It had noted that revenues generated by the uranium and other by-products would serve to reduce the rare earth production costs.
The company was on track to gain the government’s final endorsement for the project, but snap general elections held in April 2021 put a new coalition in power. Greenland’s administration structure changed again in April this year.
Greenland Minerals had launched in March arbitrations proceedings against the governments of Greenland and Denmark for the legislation passed last year. The ruling limits uranium percentages in total rare earth oxide mining to 100 parts per million.
The company argued the ban hampers exploration and production of key critical metals, including rare earths, which the world needs to switch to a greener economy and reduce carbon emissions.
“There are no active primary uranium projects in Greenland. Therefore, the legislation is directed at the production of rare earth materials and other critical metals, where it is common for ores to contain radioactive elements including uranium and thorium,” the company said when the ban was announced.

# PROBLEMS TO WORK ON
1. Answer these from the extract on Greenland's uranium ban:
(a) What limit does the legislation place on uranium in total rare earth oxide mining?
(b) In what month and year were the snap general elections held?
(c) In what month did Greenland Minerals launch arbitration proceedings?
2. Put this sentence from the extract on Greenland's uranium ban into Spanish: "The company argued the ban hampers exploration and production of key critical metals, including rare earths, which the world needs to switch to a greener economy and reduce carbon emissions."
The data that comes after this text is not needed for either task.

# PROVIDED DATA
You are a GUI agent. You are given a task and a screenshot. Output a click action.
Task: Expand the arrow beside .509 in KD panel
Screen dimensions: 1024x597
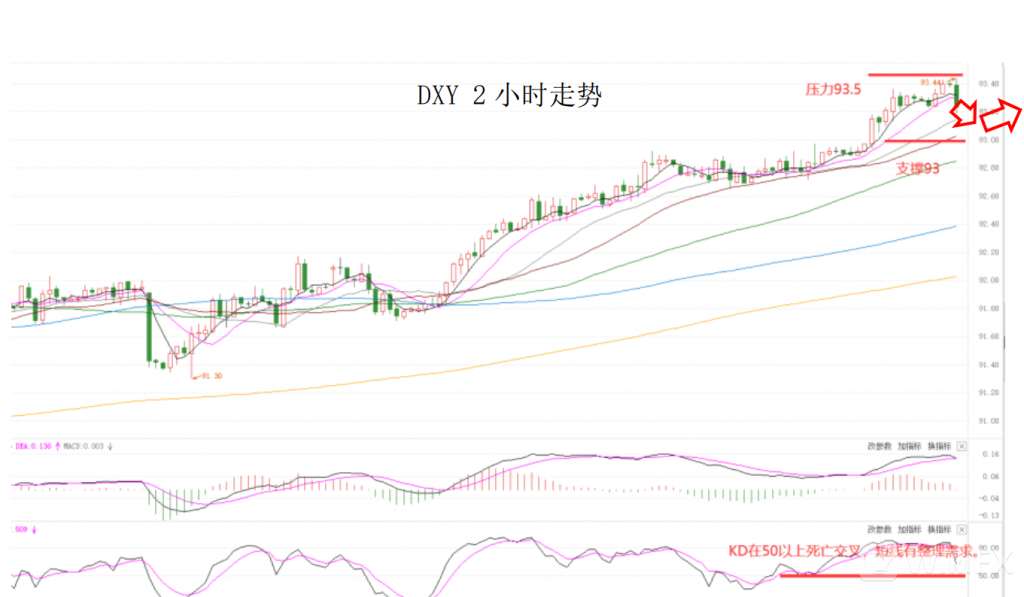34,528
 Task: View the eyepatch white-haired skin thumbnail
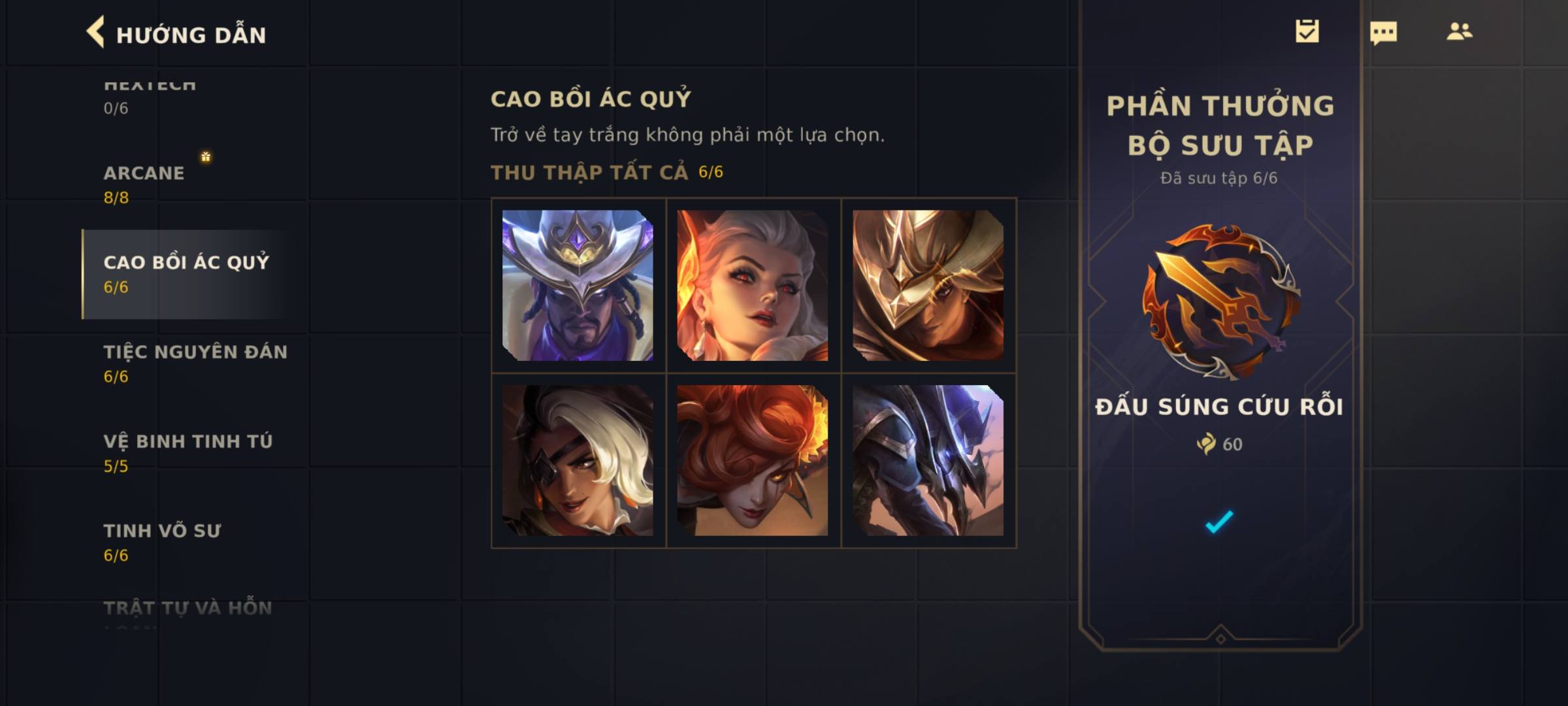coord(578,460)
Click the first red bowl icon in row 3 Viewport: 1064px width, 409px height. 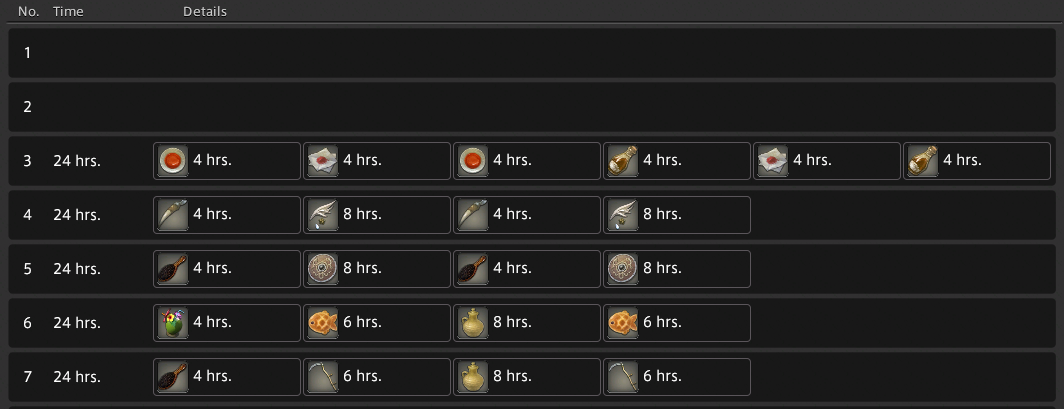tap(173, 160)
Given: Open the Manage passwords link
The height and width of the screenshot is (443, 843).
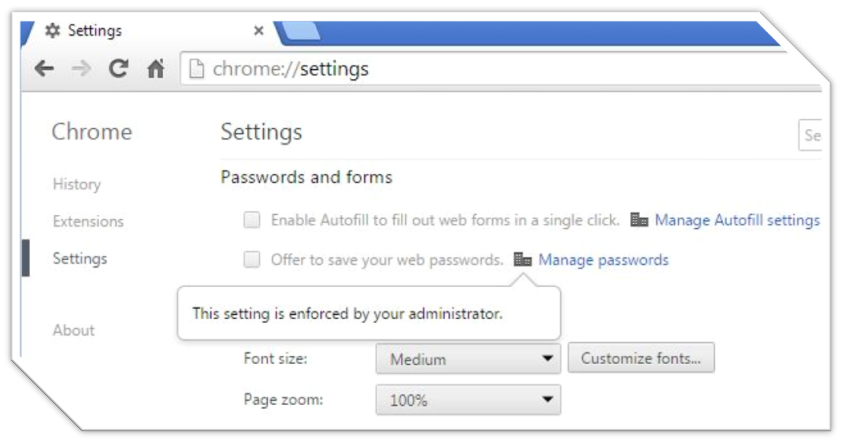Looking at the screenshot, I should tap(603, 260).
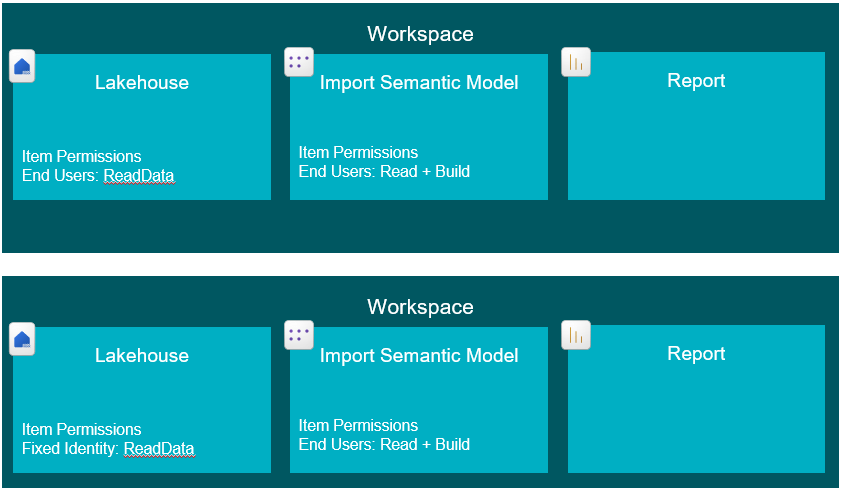
Task: Select the bottom 'Workspace' title
Action: point(420,307)

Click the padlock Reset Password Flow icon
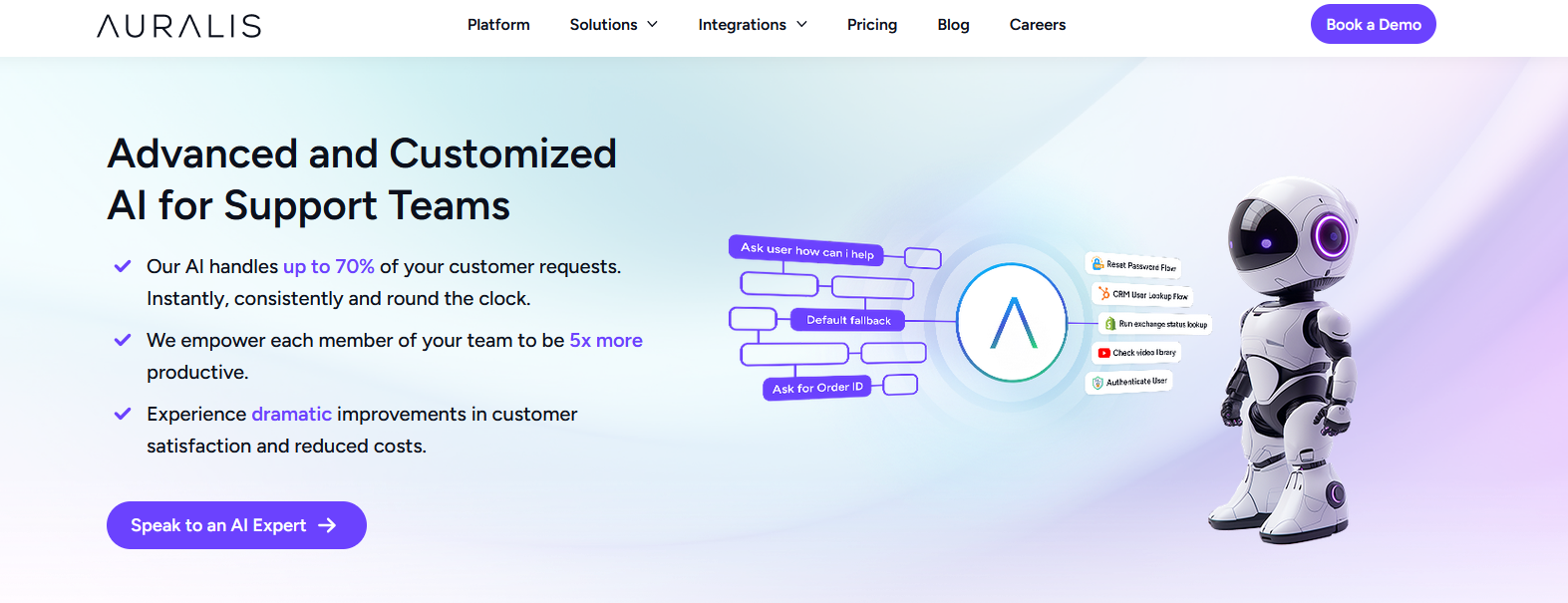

# EXPECTED OUTPUTS
1.
(a) 100 parts per million
(b) April 2021
(c) March

2. La empresa argumentó que la prohibición obstaculiza la exploración y la producción de metales críticos clave, incluidas las tierras raras, que el mundo necesita para pasar a una economía más verde y reducir las emisiones de carbono.